**Work required**. Print the listing once more, exactly as written.

------------------------------

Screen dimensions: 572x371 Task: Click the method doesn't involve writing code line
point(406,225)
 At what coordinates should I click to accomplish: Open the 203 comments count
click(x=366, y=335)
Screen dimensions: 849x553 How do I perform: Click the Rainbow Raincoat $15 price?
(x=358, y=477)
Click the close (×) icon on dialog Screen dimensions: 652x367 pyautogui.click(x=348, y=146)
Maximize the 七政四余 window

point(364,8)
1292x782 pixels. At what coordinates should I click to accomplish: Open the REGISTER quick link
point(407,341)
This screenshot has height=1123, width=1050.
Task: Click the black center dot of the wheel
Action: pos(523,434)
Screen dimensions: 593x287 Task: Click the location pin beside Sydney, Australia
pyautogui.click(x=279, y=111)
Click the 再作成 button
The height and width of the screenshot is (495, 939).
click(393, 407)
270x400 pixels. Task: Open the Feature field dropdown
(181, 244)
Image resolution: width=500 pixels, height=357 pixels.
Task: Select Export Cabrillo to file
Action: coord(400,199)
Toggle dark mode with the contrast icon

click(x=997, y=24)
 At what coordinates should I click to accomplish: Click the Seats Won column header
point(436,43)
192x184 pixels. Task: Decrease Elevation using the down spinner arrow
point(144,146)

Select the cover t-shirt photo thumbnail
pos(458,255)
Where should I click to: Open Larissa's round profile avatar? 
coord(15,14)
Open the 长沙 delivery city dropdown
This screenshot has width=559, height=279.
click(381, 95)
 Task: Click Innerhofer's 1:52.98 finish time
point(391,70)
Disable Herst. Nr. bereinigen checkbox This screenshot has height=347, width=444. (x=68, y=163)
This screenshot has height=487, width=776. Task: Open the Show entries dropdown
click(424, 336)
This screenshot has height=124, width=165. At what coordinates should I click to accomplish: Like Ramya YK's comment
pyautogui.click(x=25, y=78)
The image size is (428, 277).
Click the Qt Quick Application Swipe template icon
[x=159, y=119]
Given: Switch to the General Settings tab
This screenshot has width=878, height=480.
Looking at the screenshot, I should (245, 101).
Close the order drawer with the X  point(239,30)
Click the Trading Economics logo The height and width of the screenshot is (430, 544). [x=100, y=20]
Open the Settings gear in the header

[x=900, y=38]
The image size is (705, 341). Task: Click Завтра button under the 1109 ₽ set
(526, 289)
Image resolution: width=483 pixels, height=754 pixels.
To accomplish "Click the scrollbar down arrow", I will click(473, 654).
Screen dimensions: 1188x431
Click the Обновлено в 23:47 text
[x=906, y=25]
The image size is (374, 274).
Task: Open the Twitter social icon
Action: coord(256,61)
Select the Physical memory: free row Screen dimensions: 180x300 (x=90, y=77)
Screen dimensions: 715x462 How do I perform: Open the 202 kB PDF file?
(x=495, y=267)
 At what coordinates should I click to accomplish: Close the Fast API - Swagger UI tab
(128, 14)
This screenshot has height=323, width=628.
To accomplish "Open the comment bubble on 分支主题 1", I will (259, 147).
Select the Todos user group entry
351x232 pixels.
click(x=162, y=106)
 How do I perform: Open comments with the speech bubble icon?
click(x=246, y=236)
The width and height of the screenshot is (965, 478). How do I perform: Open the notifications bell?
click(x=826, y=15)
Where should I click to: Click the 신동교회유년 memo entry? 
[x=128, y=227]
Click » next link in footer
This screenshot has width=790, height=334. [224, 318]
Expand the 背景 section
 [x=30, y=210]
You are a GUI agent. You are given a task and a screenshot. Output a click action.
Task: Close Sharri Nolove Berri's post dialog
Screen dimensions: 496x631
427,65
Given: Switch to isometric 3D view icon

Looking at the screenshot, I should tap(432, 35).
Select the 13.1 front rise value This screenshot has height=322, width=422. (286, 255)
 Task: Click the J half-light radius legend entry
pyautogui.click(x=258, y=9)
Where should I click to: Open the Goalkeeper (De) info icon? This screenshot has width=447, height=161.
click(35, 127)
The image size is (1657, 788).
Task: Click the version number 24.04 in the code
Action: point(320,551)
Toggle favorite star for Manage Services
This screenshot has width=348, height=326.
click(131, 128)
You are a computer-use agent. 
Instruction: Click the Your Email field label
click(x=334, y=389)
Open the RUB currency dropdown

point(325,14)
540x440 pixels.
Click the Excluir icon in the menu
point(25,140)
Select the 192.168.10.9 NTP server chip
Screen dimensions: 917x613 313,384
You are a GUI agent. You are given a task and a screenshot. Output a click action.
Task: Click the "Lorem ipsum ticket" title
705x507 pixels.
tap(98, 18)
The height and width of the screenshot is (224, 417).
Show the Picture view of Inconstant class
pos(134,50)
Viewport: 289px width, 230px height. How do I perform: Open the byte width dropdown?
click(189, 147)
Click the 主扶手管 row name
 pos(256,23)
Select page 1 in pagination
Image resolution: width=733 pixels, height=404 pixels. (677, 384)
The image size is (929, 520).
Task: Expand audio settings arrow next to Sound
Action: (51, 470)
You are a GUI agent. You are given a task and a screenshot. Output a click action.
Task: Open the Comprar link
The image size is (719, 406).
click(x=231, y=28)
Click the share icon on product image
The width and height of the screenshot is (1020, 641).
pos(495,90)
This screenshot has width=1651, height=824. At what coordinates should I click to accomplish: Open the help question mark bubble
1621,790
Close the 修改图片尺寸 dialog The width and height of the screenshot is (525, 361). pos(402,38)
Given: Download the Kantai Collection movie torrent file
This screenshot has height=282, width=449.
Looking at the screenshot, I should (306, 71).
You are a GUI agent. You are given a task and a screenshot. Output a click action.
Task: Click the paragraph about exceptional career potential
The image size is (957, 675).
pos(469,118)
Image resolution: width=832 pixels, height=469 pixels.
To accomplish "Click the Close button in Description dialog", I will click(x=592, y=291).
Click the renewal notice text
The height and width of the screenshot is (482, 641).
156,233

------------------------------

**Task result**.
Screen dimensions: 572x371 Task: Click the method doesn't involve writing code line
point(406,225)
 At what coordinates should I click to accomplish: Open the 203 comments count
click(x=366, y=335)
Screen dimensions: 849x553 How do I perform: Click the Rainbow Raincoat $15 price?
(x=358, y=477)
Click the close (×) icon on dialog Screen dimensions: 652x367 pyautogui.click(x=348, y=146)
Maximize the 七政四余 window

point(364,8)
1292x782 pixels. At what coordinates should I click to accomplish: Open the REGISTER quick link
point(407,341)
This screenshot has height=1123, width=1050.
Task: Click the black center dot of the wheel
Action: pos(523,434)
Screen dimensions: 593x287 Task: Click the location pin beside Sydney, Australia
pyautogui.click(x=279, y=111)
Click the 再作成 button
The height and width of the screenshot is (495, 939).
click(393, 407)
270x400 pixels. Task: Open the Feature field dropdown
(181, 244)
Image resolution: width=500 pixels, height=357 pixels.
Task: Select Export Cabrillo to file
Action: coord(400,199)
Toggle dark mode with the contrast icon

click(x=997, y=24)
 At what coordinates should I click to accomplish: Click the Seats Won column header
point(436,43)
192x184 pixels. Task: Decrease Elevation using the down spinner arrow
point(144,146)

Select the cover t-shirt photo thumbnail
pos(458,255)
Where should I click to: Open Larissa's round profile avatar? 
coord(15,14)
Open the 长沙 delivery city dropdown
This screenshot has width=559, height=279.
click(381, 95)
 Task: Click Innerhofer's 1:52.98 finish time
point(391,70)
Disable Herst. Nr. bereinigen checkbox This screenshot has height=347, width=444. (x=68, y=163)
This screenshot has height=487, width=776. Task: Open the Show entries dropdown
click(424, 336)
This screenshot has height=124, width=165. At what coordinates should I click to accomplish: Like Ramya YK's comment
pyautogui.click(x=25, y=78)
The image size is (428, 277).
Click the Qt Quick Application Swipe template icon
[x=159, y=119]
Given: Switch to the General Settings tab
This screenshot has width=878, height=480.
Looking at the screenshot, I should (245, 101).
Close the order drawer with the X  point(239,30)
Click the Trading Economics logo The height and width of the screenshot is (430, 544). [x=100, y=20]
Open the Settings gear in the header

[x=900, y=38]
The image size is (705, 341). Task: Click Завтра button under the 1109 ₽ set
(526, 289)
Image resolution: width=483 pixels, height=754 pixels.
To accomplish "Click the scrollbar down arrow", I will click(473, 654).
Screen dimensions: 1188x431
Click the Обновлено в 23:47 text
[x=906, y=25]
The image size is (374, 274).
Task: Open the Twitter social icon
Action: coord(256,61)
Select the Physical memory: free row Screen dimensions: 180x300 (x=90, y=77)
Screen dimensions: 715x462 How do I perform: Open the 202 kB PDF file?
(x=495, y=267)
 At what coordinates should I click to accomplish: Close the Fast API - Swagger UI tab
(128, 14)
This screenshot has height=323, width=628.
To accomplish "Open the comment bubble on 分支主题 1", I will (259, 147).
Select the Todos user group entry
351x232 pixels.
click(x=162, y=106)
 How do I perform: Open comments with the speech bubble icon?
click(x=246, y=236)
The width and height of the screenshot is (965, 478). How do I perform: Open the notifications bell?
click(x=826, y=15)
Where should I click to: Click the 신동교회유년 memo entry? 
[x=128, y=227]
Click » next link in footer
This screenshot has width=790, height=334. [224, 318]
Expand the 背景 section
 [x=30, y=210]
You are a GUI agent. You are given a task and a screenshot. Output a click action.
Task: Close Sharri Nolove Berri's post dialog
Screen dimensions: 496x631
427,65
Given: Switch to isometric 3D view icon

Looking at the screenshot, I should tap(432, 35).
Select the 13.1 front rise value This screenshot has height=322, width=422. (286, 255)
 Task: Click the J half-light radius legend entry
pyautogui.click(x=258, y=9)
Where should I click to: Open the Goalkeeper (De) info icon? This screenshot has width=447, height=161.
click(35, 127)
The image size is (1657, 788).
Task: Click the version number 24.04 in the code
Action: point(320,551)
Toggle favorite star for Manage Services
This screenshot has width=348, height=326.
click(131, 128)
You are a computer-use agent. 
Instruction: Click the Your Email field label
click(x=334, y=389)
Open the RUB currency dropdown

point(325,14)
540x440 pixels.
Click the Excluir icon in the menu
point(25,140)
Select the 192.168.10.9 NTP server chip
Screen dimensions: 917x613 313,384
You are a GUI agent. You are given a task and a screenshot. Output a click action.
Task: Click the "Lorem ipsum ticket" title
705x507 pixels.
tap(98, 18)
The height and width of the screenshot is (224, 417).
Show the Picture view of Inconstant class
pos(134,50)
Viewport: 289px width, 230px height. How do I perform: Open the byte width dropdown?
click(189, 147)
Click the 主扶手管 row name
 pos(256,23)
Select page 1 in pagination
Image resolution: width=733 pixels, height=404 pixels. (677, 384)
The image size is (929, 520).
Task: Expand audio settings arrow next to Sound
Action: (51, 470)
You are a GUI agent. You are given a task and a screenshot. Output a click action.
Task: Open the Comprar link
The image size is (719, 406).
click(x=231, y=28)
Click the share icon on product image
The width and height of the screenshot is (1020, 641).
pos(495,90)
This screenshot has width=1651, height=824. At what coordinates should I click to accomplish: Open the help question mark bubble
1621,790
Close the 修改图片尺寸 dialog The width and height of the screenshot is (525, 361). pos(402,38)
Given: Download the Kantai Collection movie torrent file
This screenshot has height=282, width=449.
Looking at the screenshot, I should (306, 71).
You are a GUI agent. You are given a task and a screenshot. Output a click action.
Task: Click the paragraph about exceptional career potential
The image size is (957, 675).
pos(469,118)
Image resolution: width=832 pixels, height=469 pixels.
To accomplish "Click the Close button in Description dialog", I will click(x=592, y=291).
Click the renewal notice text
The height and width of the screenshot is (482, 641).
156,233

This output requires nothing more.